■ **Trecho selecionado**
No último ano, a sustentabilidade na moda se tornou assunto essencial. Novas marcas nasceram com consciência e propósito, grandes empresas tomaram atitudes e modelos de negócios e a mídia especializada deu prioridade à pauta, trazendo luz às iniciativas que se mostravam mudando o jogo. Nesta coluna, que olha para a moda como comportamento de um tempo, a sustentabilidade sempre foi um dos temas centrais e, após as semanas de moda internacionais de Nova York, Londres, Milão e Paris, o que se viu foi o assunto ter menos destaque e atitude do que era esperado.
Após um ano e meio de isolamento social, desfiles digitais e entrevistas por videochamada, a moda voltou ao seu formato presencial. Fashionistas e jornalistas puderam retornar às salas de desfile e conversar pessoalmente com os diretores criativos, mas, em meio ao furor do retorno, pouco se falou sobre consumo consciente, preocupação com o coletivo e inovações tecnológicas em prol de um futuro mais verde.
O escritor, consultor e palestrante André Carvalhal, nome referência no Brasil quando o assunto é moda com propósito, também sentiu falta do tema no centro das discussões. "O que me impressionou foi que viemos de um período de pandemia, quando muita coisa foi colocada em prova e questionada. Muita gente teve a oportunidade de rever seus negócios e sua forma de produzir, mas quando olhamos para a passarela parece que voltamos no tempo, que a pandemia nunca existiu e que as questões que foram levantadas não aconteceram. Vimos coleções enormes, muitos produtos e, novamente, uma aceleração muito grande em um ritmo que já entendemos que vai contra o ritmo da nossa sobrevivência, da nossa existência", afirma.
Duas marcas que têm o propósito como base sólida na narrativa de suas criadoras, no entanto, reafirmaram o pensamento sustentável na passarela. A inglesa Stella McCartney, precursora do movimento há mais de 20 anos, trouxe para a sua moda um forte senso de consciência e buscou inovar na criação de peças cada vez mais sustentáveis. Na última temporada, Stella apresentou uma nova proposta de couro ecológico, feito a partir de uma espécie de fungo multicelular chamado micélio, que foi aplicado na criação de bolsas em uma ação sem precedentes e ecofriendly.

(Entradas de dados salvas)
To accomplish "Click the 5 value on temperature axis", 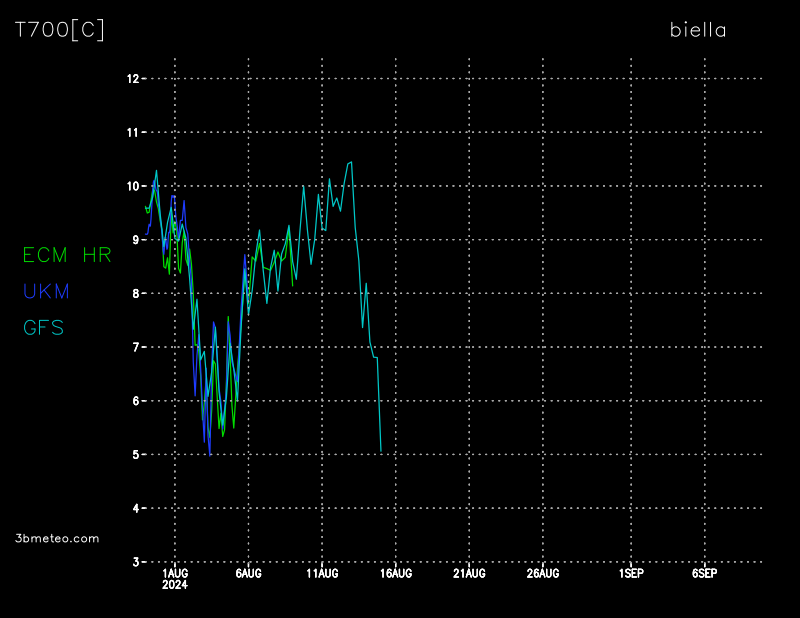I will pyautogui.click(x=133, y=455).
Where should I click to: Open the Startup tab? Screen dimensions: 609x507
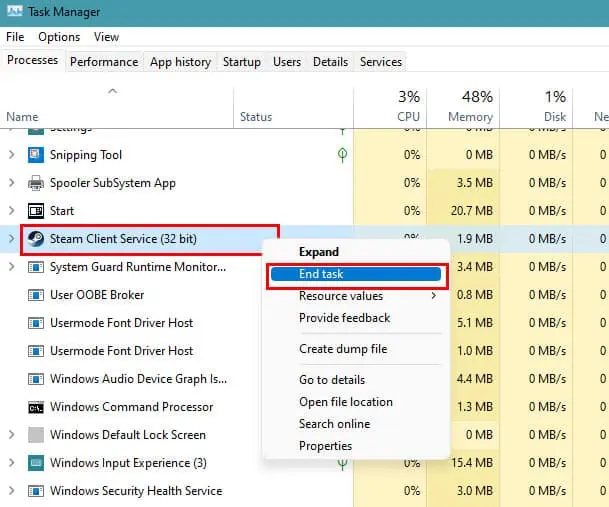pyautogui.click(x=241, y=62)
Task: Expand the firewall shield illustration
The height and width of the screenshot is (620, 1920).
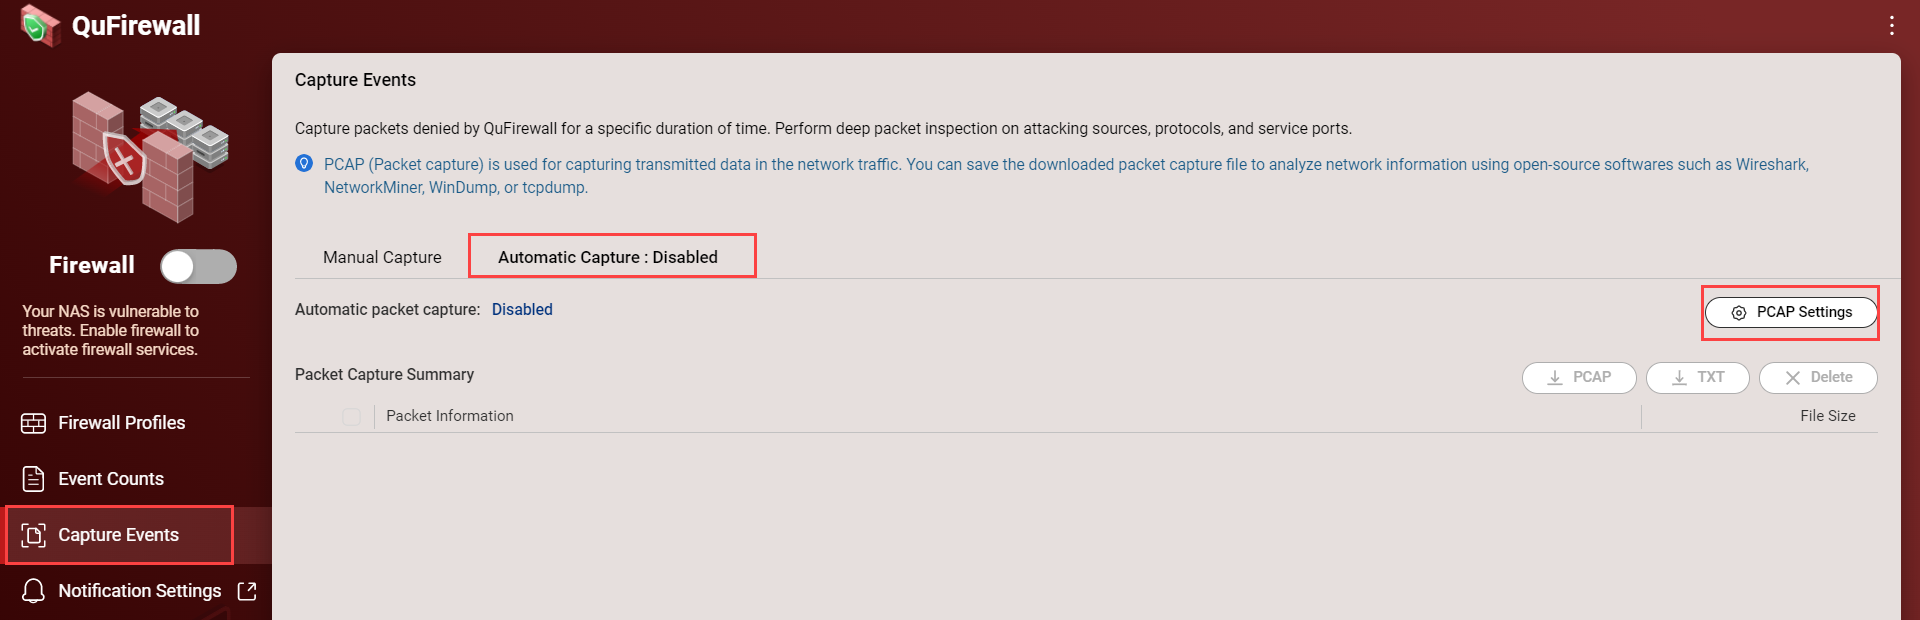Action: click(148, 155)
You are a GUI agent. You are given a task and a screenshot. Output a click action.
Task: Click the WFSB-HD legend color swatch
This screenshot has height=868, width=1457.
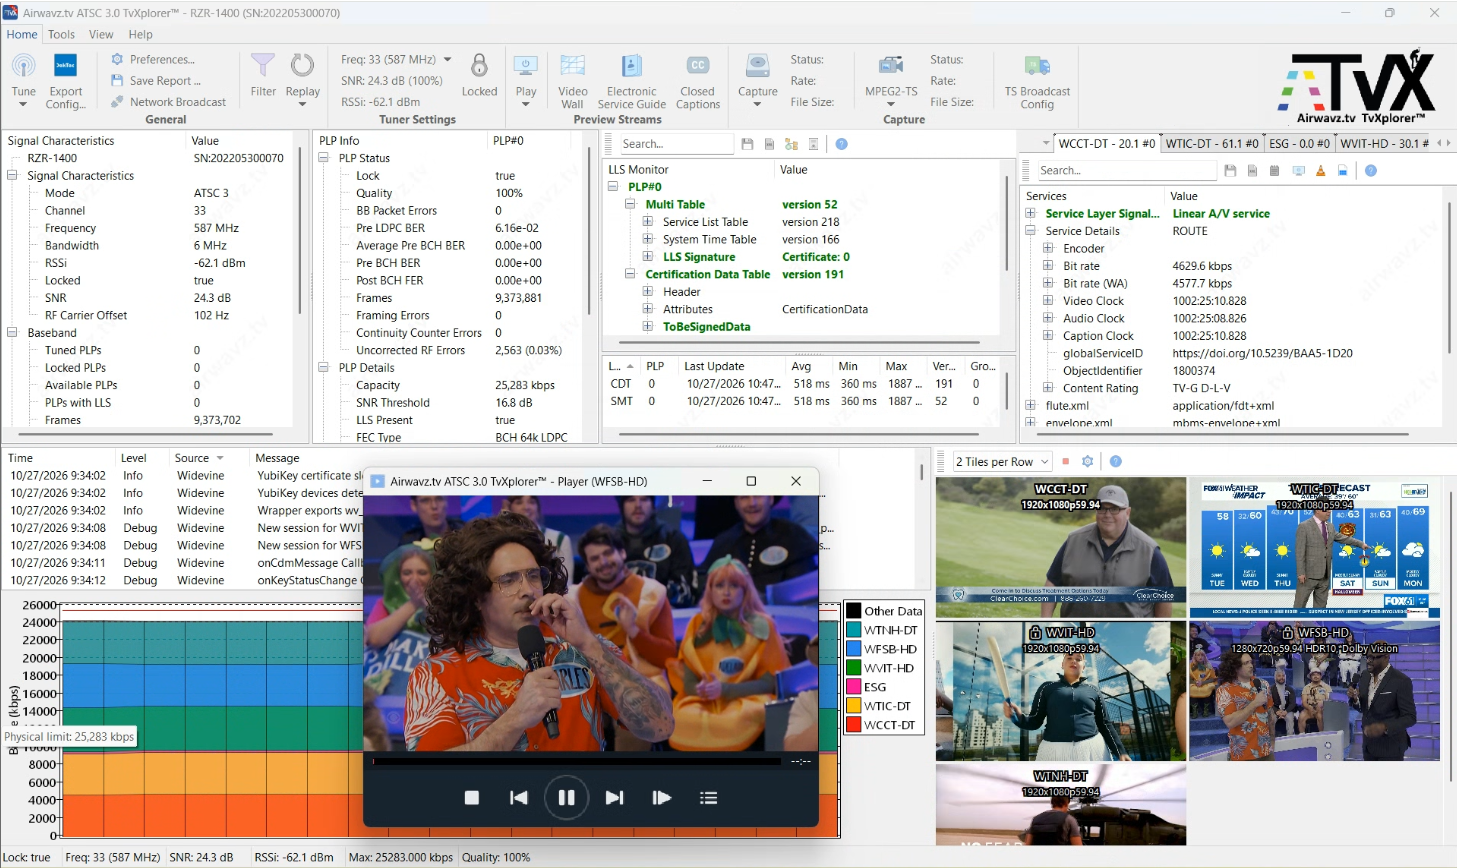(x=854, y=649)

■ **Exercícios propostos**
**A.** Responda com base no trecho sobre sustentabilidade na moda:
(i) Em quais cidades aconteceram as semanas de moda internacionais citadas?
(ii) Quanto tempo durou o período de isolamento social, desfiles digitais e entrevistas por videochamada?
(iii) De que é feito o couro ecológico apresentado por Stella McCartney?
**B.** Dê continuidade ao trecho sobre sustentabilidade na moda, começando logo após a última frase.

■ **Respostas por tarefa**
**A.**
(i) Nova York, Londres, Milão e Paris.
(ii) Um ano e meio.
(iii) De micélio, uma espécie de fungo multicelular.

**B.**
A francesa Chloé também se afirmou ainda mais como marca defensora do planeta. Sob o comando da uruguaia Gabriela Hearst, a grife trouxe para a passarela matérias-primas upcycled, que seriam descartadas, mas ganharam nova vida, e apostou no cashmere de baixo impacto ambiental, além de reafirmar parcerias com cooperativas de fim social ao redor do mundo. Essas ações, aliadas a iniciativas que a Chloé vem desenvolvendo durante o ano, renderam para a grife o certificado B-Corp, que garante o sucesso financeiro de uma empresa seguindo conceitos de desenvolvimento social e ambiental. Com este feito, a marca se torna a primeira do segmento de moda de luxo a ter o selo.
O caminho longo e desafiador a ser percorrido pela moda em direção a uma maior harmonia com o ecossistema do planeta não desestimulou marcas como Chloé e Stella McCartney a trilhar a possibilidade de criar e ter sucesso de vendas respeitando o planeta. A busca deve ser constante, consciente e inegociável para que a moda siga como fator que impulsiona transformações de comportamento, como faz parte de sua história. Depende, no entanto, de marcas e consumidores atentos para não alterarmos a vocação dessa arte que é impulsionar mudanças a um mero exercício de consumo irresponsável.